■ TASK DESCRIPTION:
Gather every line of the material below that contains the string "action", and copy each such line in full.

■ DATA LISTING:
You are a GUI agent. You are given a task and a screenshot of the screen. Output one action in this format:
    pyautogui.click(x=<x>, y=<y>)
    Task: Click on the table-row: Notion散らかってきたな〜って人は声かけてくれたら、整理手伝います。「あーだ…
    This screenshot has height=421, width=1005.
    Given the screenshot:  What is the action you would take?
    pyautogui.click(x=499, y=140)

--

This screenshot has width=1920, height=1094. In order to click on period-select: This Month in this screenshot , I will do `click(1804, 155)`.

--

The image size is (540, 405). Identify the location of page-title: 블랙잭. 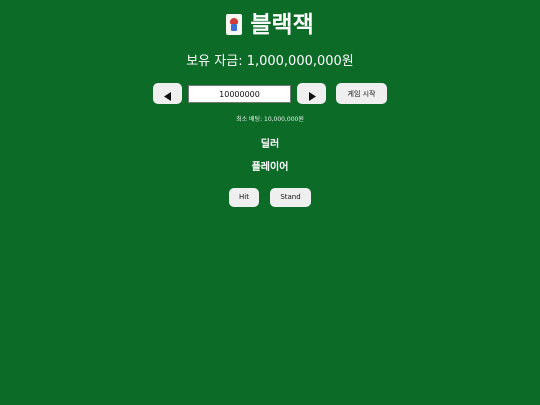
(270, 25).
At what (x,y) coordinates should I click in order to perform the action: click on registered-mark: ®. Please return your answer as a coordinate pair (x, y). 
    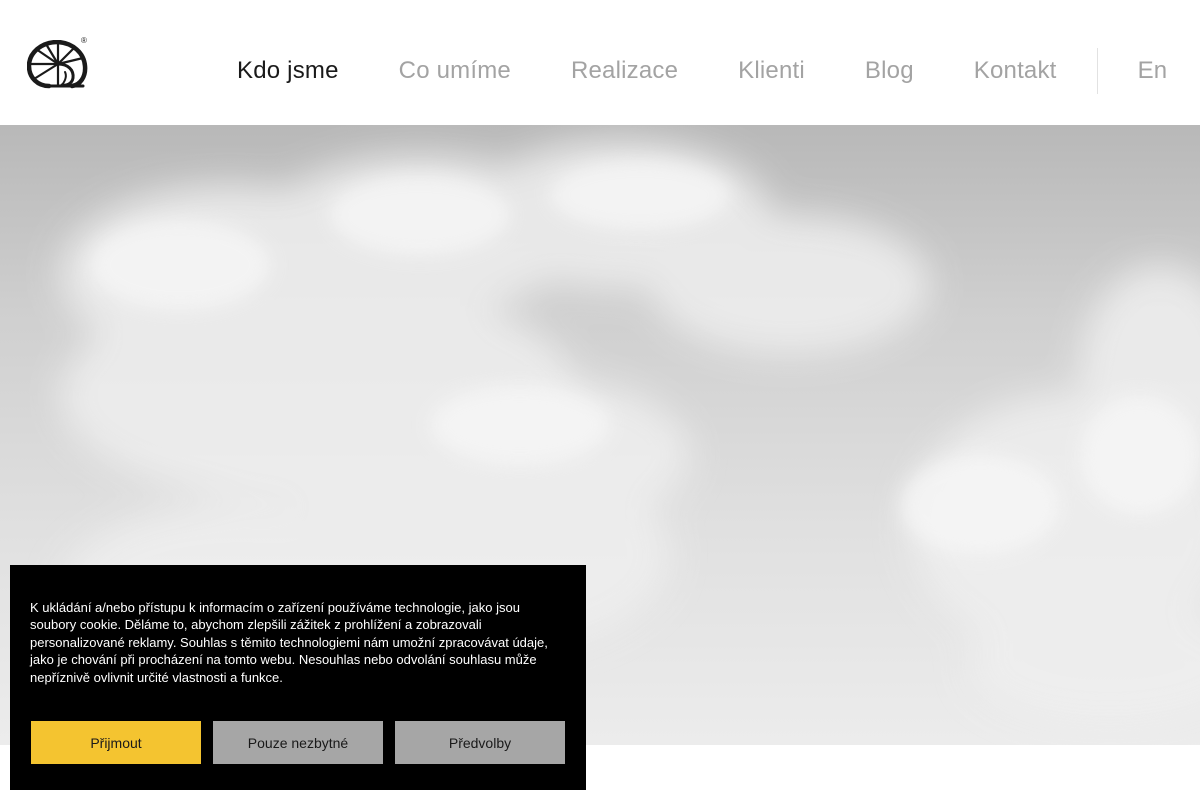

■ EXPECTED ANSWER:
You are a GUI agent. You are given a task and a screenshot of the screen. Output one action in this format:
    Given the screenshot:  What is the action you would take?
At what (x,y) coordinates should I click in order to perform the action: click on registered-mark: ®. Please return your answer as a coordinate pair (x, y). 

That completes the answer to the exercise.